Can anyone help me understand this behavior.
Edit: Full cpp code and new times w/ warmup and lfence before rdtsc.
New Code
#include <assert.h>
#include <immintrin.h>
#include <stdint.h>
#include <stdio.h>
#include <stdlib.h>
#include <string.h>
#include <time.h>
#include <x86intrin.h>
#include <type_traits>
#define BENCH_FUNC_ATTR __attribute__((aligned(64), noinline, noclone))

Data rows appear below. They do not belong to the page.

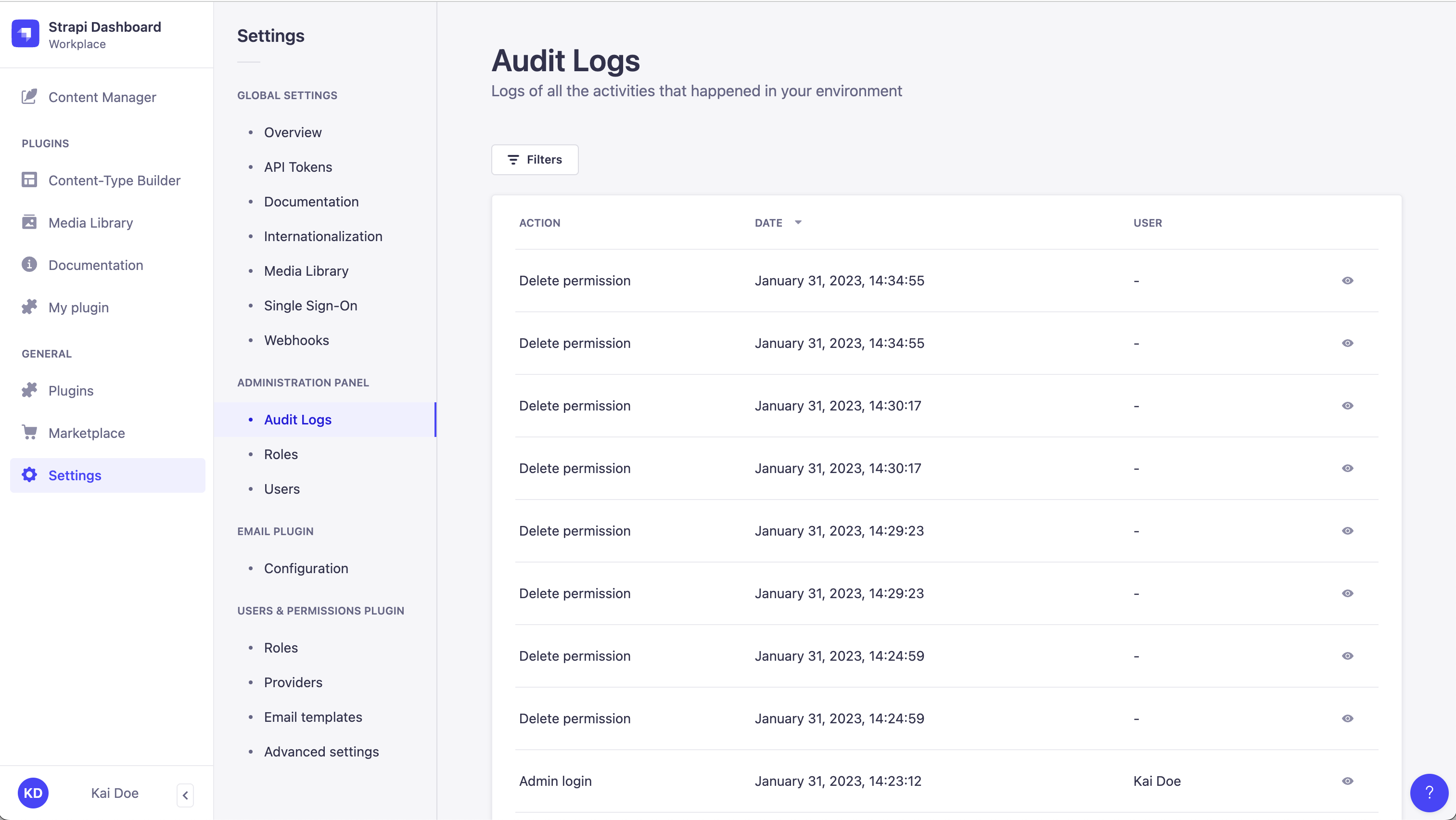
Task: Click Kai Doe user profile icon
Action: tap(34, 793)
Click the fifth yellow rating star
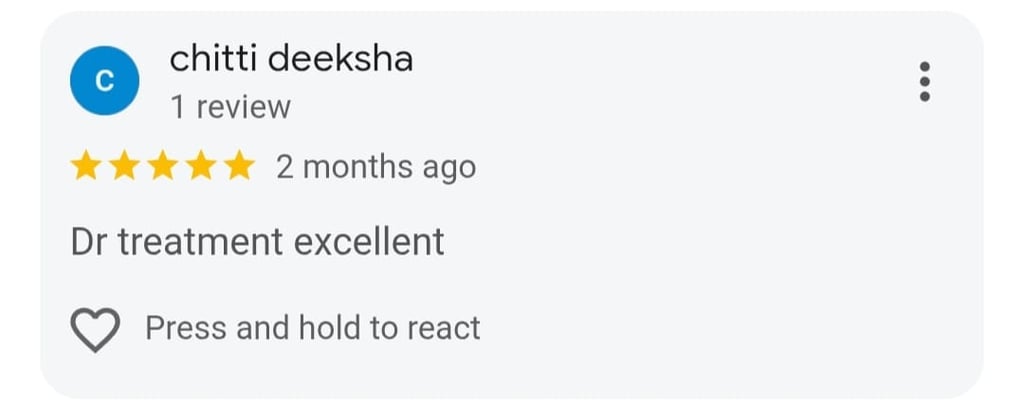Viewport: 1024px width, 409px height. pyautogui.click(x=238, y=167)
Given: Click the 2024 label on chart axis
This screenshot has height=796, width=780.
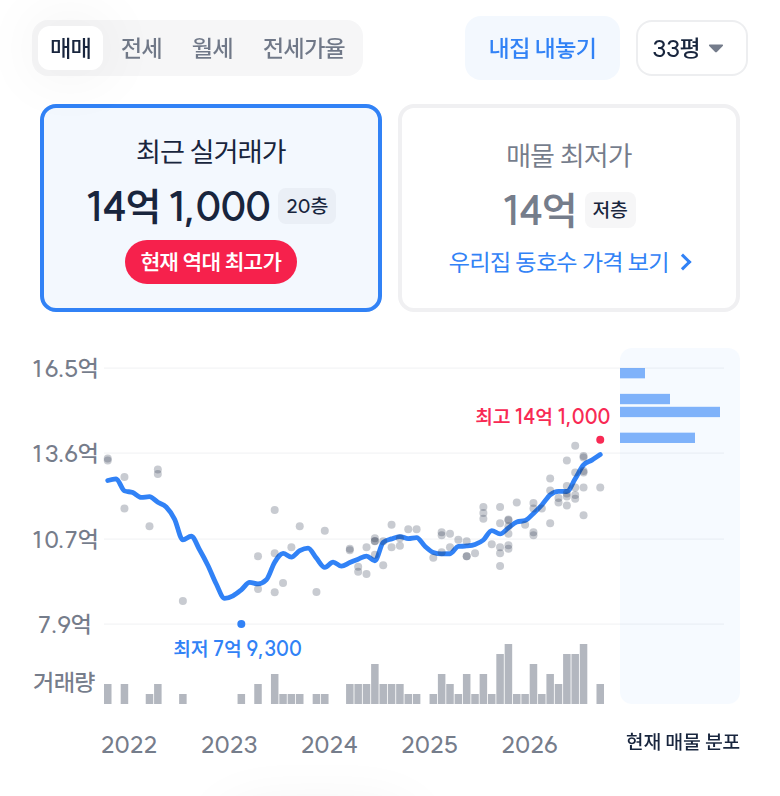Looking at the screenshot, I should [329, 745].
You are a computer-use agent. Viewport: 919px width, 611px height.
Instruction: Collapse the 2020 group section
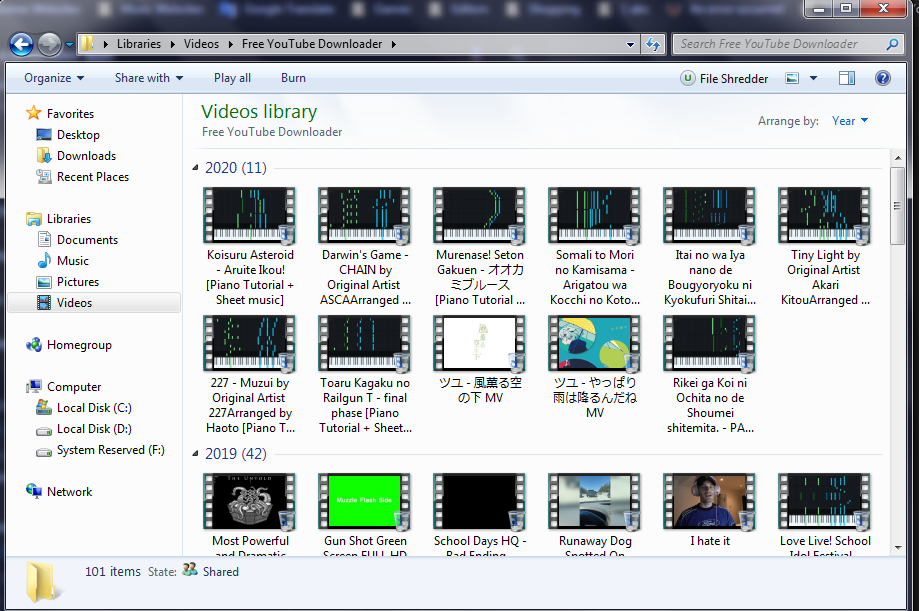(x=195, y=168)
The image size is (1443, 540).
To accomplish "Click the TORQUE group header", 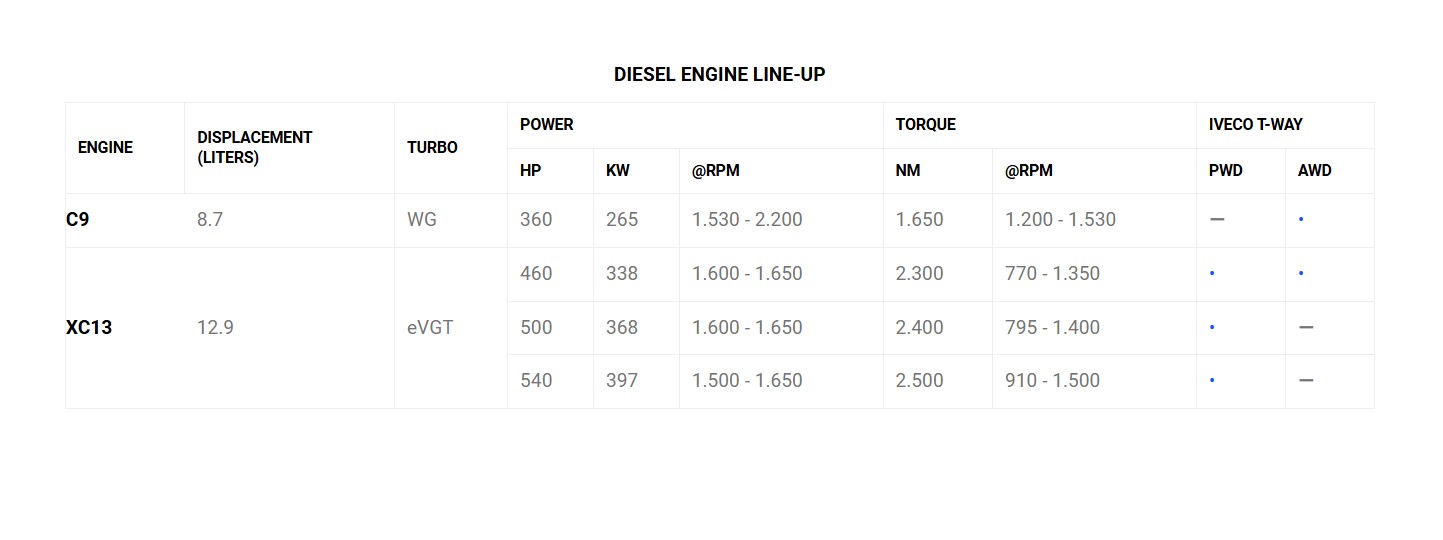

#ifndef SIX_BYTES_COMPUTATION
#define SIX_BYTES_COMPUTATION 0
#endif
#ifndef WITH_NOP_BEFORE_DECL
#define WITH_NOP_BEFORE_DECL 0
#endif
#ifndef BREAK_DEPENDENCY
#define BREAK_DEPENDENCY 0
#endif
void BENCH_FUNC_ATTR
bench() {
uint64_t start, end;
const uint64_t N = (1UL << 24);
const uint64_t WARMUP_N = N << 3;
uint64_t v0, v1, dst, loop_cnt;
asm volatile(
"xorl %k[v0], %k[v0]\n\t"
"movl $1, %k[v1]\n\t"
"movl %[N], %k[loop_cnt]\n\t"
".p2align 6\n\t"
"1:\n\t"
"xorl %k[loop_cnt], %k[v0]\n\t"
"xorl %k[loop_cnt], %k[v1]\n\t"
"movl %k[v0], %k[dst]\n\t"
".p2align 4\n\t"
"decl %k[loop_cnt]\n\t"
"jnz 1b\n\t"
: [ v0 ] "=&r"(v0), [ v1 ] "=&r"(v1), [ dst ] "=&r"(dst),
[ loop_cnt ] "=&r"(loop_cnt)
: [ N ] "i"(WARMUP_N)
: "cc", "memory");
asm volatile("lfence\n\t" : : : "memory");
start = _rdtsc();
asm volatile(
"xorl %k[v0], %k[v0]\n\t"
"movl $1, %k[v1]\n\t"
"movl %[N], %k[loop_cnt]\n\t"
"lfence\n\t"
".p2align 6\n\t"
"1:\n\t"
#if SIX_BYTES_COMPUTATION
"xorl %k[loop_cnt], %k[v0]\n\t"
"xorl %k[loop_cnt], %k[v1]\n\t"
"movl %k[v0], %k[dst]\n\t"
#else
"nop\n\t"
"nop\n\t"
"nop\n\t"
"nop\n\t"
"nop\n\t"
"nop\n\t"
#endif
".p2align 4\n\t"
#if WITH_NOP_BEFORE_DECL
"nop\n\t"
#endif
#if BREAK_DEPENDENCY
"xorl %k[v0], %k[v0]\n\t"
"xorl %k[v1], %k[v1]\n\t"
#endif
"decl %k[loop_cnt]\n\t"
"jnz 1b\n\t"
"lfence\n\t"
: [ v0 ] "=&r"(v0), [ v1 ] "=&r"(v1), [ dst ] "=&r"(dst),
[ loop_cnt ] "=&r"(loop_cnt)
: [ N ] "i"(N)
: "cc", "memory");
end = _rdtsc();
double dif = end - start;
dif /= N;
printf(
"SIX_BYTES_COMPUTATION - [%s], WITH_NOP_BEFORE_DECL - [%s], "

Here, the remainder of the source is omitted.